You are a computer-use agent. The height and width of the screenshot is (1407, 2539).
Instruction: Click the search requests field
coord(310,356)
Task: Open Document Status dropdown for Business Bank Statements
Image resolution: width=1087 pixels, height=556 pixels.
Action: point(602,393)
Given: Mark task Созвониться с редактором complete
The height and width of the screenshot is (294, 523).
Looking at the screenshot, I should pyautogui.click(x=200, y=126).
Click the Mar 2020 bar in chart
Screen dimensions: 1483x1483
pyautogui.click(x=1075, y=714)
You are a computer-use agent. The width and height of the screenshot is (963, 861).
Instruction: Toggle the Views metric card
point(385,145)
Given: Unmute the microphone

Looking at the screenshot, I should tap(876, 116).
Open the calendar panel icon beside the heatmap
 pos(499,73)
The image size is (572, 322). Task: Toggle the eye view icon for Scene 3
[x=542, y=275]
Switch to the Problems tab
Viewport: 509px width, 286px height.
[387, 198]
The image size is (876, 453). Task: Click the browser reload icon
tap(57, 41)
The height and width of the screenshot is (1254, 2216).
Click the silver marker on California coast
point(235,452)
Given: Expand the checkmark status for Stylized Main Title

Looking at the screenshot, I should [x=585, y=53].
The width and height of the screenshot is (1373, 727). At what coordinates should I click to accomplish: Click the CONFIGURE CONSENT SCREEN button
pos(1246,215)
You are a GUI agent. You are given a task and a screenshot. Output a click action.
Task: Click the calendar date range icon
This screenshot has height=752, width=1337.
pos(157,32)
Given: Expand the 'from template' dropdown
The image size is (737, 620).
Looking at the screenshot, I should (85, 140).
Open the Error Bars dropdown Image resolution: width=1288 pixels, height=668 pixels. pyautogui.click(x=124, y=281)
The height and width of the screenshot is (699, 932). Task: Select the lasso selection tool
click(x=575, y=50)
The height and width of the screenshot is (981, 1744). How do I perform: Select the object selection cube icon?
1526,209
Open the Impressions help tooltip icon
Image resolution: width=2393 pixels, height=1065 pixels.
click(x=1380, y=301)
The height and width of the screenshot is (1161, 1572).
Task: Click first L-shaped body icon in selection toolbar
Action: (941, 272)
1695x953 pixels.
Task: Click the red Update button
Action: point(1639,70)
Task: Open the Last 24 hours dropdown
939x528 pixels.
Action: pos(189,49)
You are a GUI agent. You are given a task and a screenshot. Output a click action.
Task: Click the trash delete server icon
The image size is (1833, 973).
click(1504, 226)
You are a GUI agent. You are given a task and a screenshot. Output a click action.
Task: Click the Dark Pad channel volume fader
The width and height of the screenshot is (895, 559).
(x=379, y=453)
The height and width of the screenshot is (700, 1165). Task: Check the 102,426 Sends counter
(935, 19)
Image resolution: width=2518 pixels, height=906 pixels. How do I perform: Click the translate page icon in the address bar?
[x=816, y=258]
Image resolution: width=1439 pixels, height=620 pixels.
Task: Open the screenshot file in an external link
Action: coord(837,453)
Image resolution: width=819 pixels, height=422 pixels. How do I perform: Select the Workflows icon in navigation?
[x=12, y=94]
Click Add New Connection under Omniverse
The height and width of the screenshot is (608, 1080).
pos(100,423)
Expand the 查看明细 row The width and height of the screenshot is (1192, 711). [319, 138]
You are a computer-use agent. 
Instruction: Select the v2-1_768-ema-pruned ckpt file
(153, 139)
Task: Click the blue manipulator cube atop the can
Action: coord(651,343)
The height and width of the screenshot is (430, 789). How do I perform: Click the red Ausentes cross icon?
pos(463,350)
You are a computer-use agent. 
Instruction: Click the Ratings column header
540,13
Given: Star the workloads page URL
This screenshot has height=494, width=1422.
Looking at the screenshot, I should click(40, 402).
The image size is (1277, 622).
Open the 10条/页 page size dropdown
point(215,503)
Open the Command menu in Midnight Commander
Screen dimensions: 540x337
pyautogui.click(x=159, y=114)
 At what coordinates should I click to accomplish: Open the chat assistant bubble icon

+-------+

**REQUIRED WORK:** Your reply should be nothing but the lines from the one containing "Instruction: Select the" through the last line above, copied exactly; please include both ends.

**TASK SOLUTION:**
Instruction: Select the v2-1_768-ema-pruned ckpt file
(153, 139)
Task: Click the blue manipulator cube atop the can
Action: coord(651,343)
The height and width of the screenshot is (430, 789). How do I perform: Click the red Ausentes cross icon?
pos(463,350)
You are a computer-use agent. 
Instruction: Click the Ratings column header
540,13
Given: Star the workloads page URL
This screenshot has height=494, width=1422.
Looking at the screenshot, I should click(40, 402).
The image size is (1277, 622).
Open the 10条/页 page size dropdown
point(215,503)
Open the Command menu in Midnight Commander
Screen dimensions: 540x337
pyautogui.click(x=159, y=114)
 At what coordinates should I click to accomplish: Open the chat assistant bubble icon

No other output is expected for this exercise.